Take for example a situation where persona research has revealed that all users are looking for a certain web page, while analytics show very few hits on that page, even though it’s front and center on the website. What could be happening here? 

Maybe the responses are skewed? Is there a technical issue? Is the mobile version of the site displaying the page less prominently than the desktop version? Maybe there is something about the way the page is named or presented that’s throwing people off? Even the most complicated UX problems can be figured out with a solid combination of analytics and persona research.

What are the Key Components of a Website Persona?

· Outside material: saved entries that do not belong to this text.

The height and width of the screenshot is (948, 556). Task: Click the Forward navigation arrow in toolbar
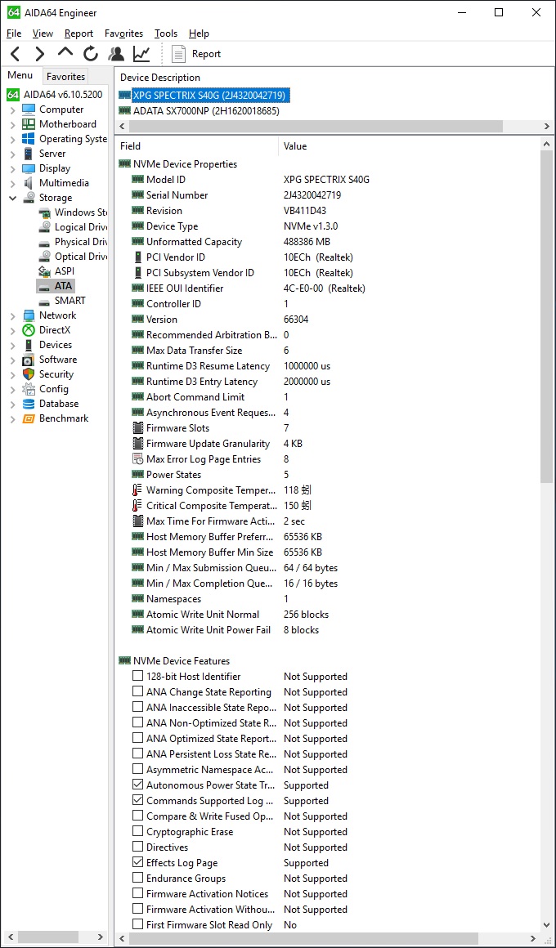pyautogui.click(x=39, y=54)
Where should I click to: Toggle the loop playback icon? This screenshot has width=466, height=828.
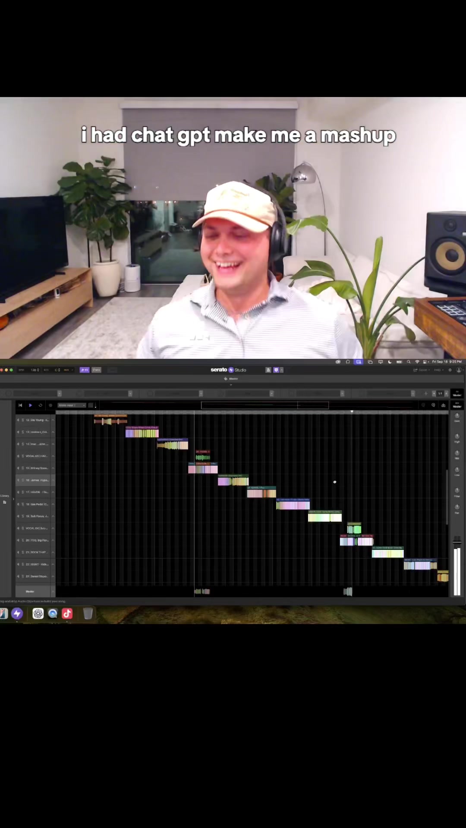click(x=41, y=405)
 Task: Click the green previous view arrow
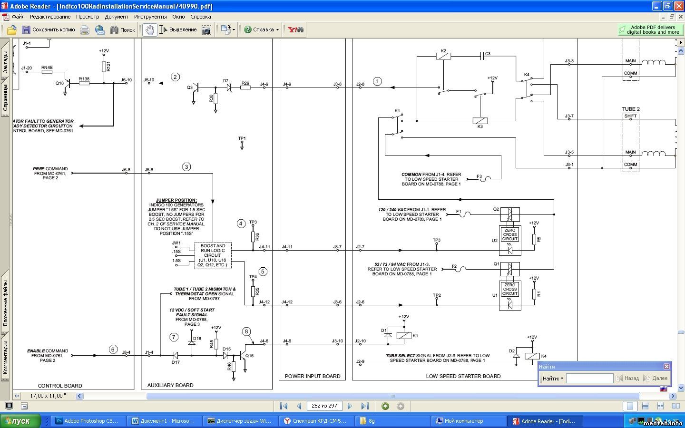click(385, 406)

As you build out your digital strategy with the above in mind, here are a few key components you’ll want to look for in your persona research:

Demographic Information

Demographic information provides valuable insight into who is using your website and how they use it. Gaining visibility into things like the prevalent age groups of your users and the locations they’re accessing your site from can help you establish a baseline of user behavior and account for variables you may see in additional responses.  

Technological Information

Technological information provides further context for how users are engaging with your site. This information is also important to consider as you optimize your site for the various devices users are accessing it from. 

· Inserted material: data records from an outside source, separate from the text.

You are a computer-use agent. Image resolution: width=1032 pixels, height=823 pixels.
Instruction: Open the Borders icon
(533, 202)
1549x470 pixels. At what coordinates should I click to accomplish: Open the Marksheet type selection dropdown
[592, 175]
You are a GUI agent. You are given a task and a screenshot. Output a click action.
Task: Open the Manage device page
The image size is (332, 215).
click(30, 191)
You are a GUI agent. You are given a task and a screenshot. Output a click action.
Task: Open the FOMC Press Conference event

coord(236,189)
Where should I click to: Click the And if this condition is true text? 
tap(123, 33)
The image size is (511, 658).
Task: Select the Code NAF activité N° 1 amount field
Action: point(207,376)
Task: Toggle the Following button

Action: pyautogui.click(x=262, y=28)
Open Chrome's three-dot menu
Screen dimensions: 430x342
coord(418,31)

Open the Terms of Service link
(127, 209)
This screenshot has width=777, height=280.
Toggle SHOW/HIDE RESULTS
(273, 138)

Mobile-responsive sites or sites using PWAs have grown in popularity because of this very reason, and understanding the device habits of your user base will go a long way in providing an optimal experience for them, no matter how they access your site. 

Behaviors

The behavioral component of persona research is extremely important because it provides context into how frequently users are accessing a website and what they do once they’re there.

Do certain users migrate to certain parts of the site? Do they spend more time there than others? Are some users more likely to convert than others? Are there design impediments or bugs that are leading to certain behaviors?  

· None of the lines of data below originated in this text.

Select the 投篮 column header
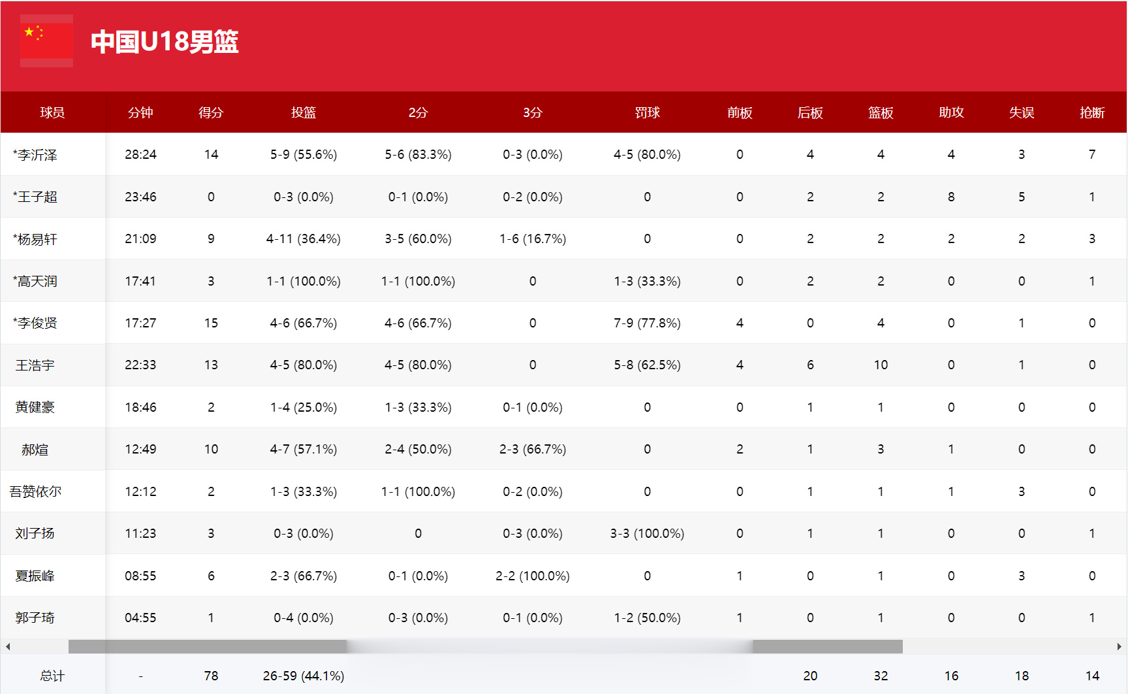The height and width of the screenshot is (694, 1128). 304,112
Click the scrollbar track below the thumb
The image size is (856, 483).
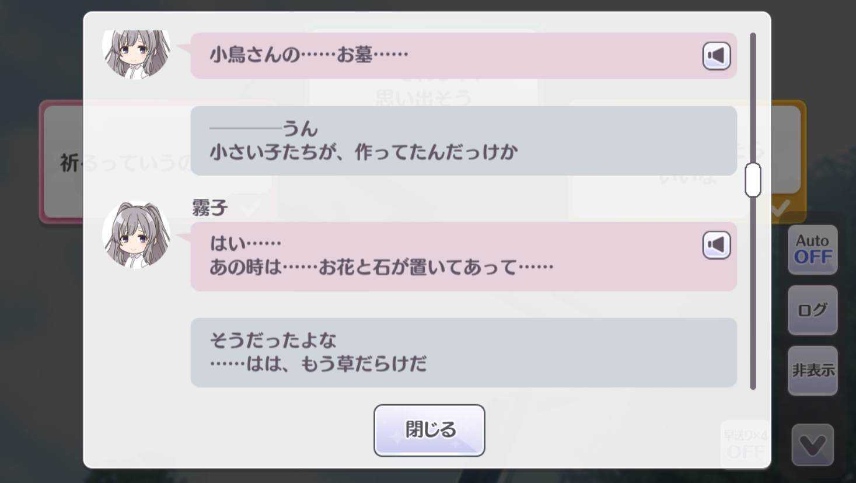(x=753, y=292)
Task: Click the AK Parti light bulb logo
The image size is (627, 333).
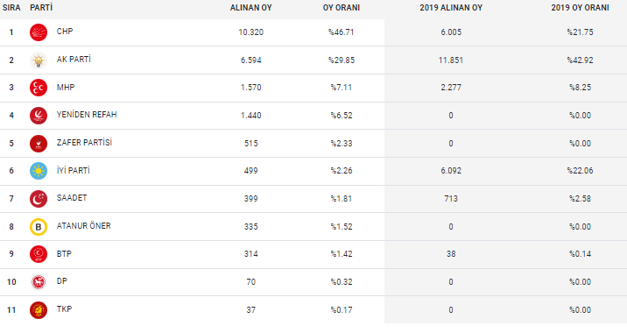Action: pos(39,60)
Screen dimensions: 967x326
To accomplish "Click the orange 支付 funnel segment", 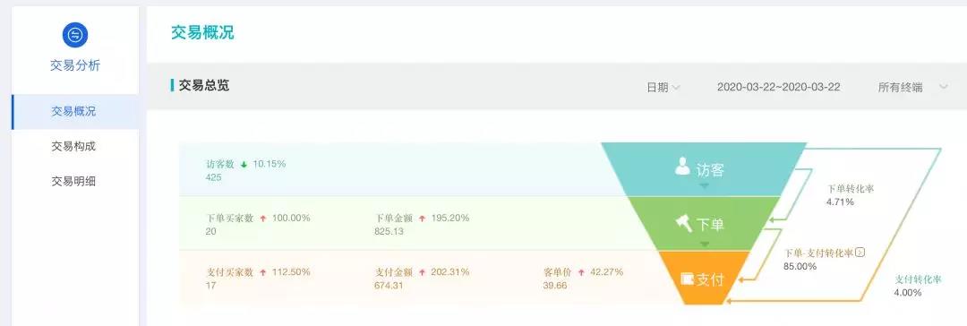I will 705,278.
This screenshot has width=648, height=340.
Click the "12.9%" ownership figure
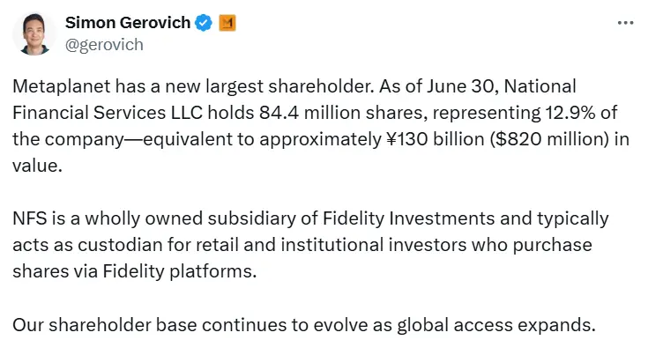tap(570, 113)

Analytics can play a large role here by helping you follow the user journey for various user types. Armed with this information, you can design a better UX that’s suited to the way users prefer to behave on your site.

Goals 

User goals are at the heart of any persona research effort. Distilling exactly what a user is trying to do may not be obvious at first, but once you start to combine the above demographic, technological, and behavioral characteristics you’ve compiled, you’ll start to get a real sense of how a user is experiencing your website and how you can optimize your design to better suit their needs.

When conducting persona research at Inorbital, we help define user goals by asking respondents to explain their current goals, pain points, and to dream up a perfect use case scenario specific to their needs. We find that having open-ended questions that ask the same thing from a different perspective often helps paint a wider picture. 

Respondents may be satisfied with some elements of a site but view new functionality as a “nice-to-have” in their dream scenario, while others may gravitate towards pain points and need a prompt to better identify their true needs. Gaining that wider perspective is key when defining overall user goals. 

Quotes 

Offering respondents the option to provide a quote may seem a bit superfluous, but it tends to offer a good opportunity for someone to phrase their opinions in their own words. We gain a surprising amount of insight from quotes gathered in our research because they’re often abstract and provide added color that brings together all the information in an interesting way.

Summary

Are you still on the fence about persona research? Don‘t think you have time to make it a part of your design process? In reality, you may already be doing some of the above, and building out additional persona research to better understand your users can be an incredibly rewarding aspect of planning your next design project. 

One of the great things about persona research is that you can run it in a variety of ways at little cost. Once you have enough data to draw from, and a process in place for analyzing it, you can begin implementing new insights into your design process that help you build better-than-ever user experiences.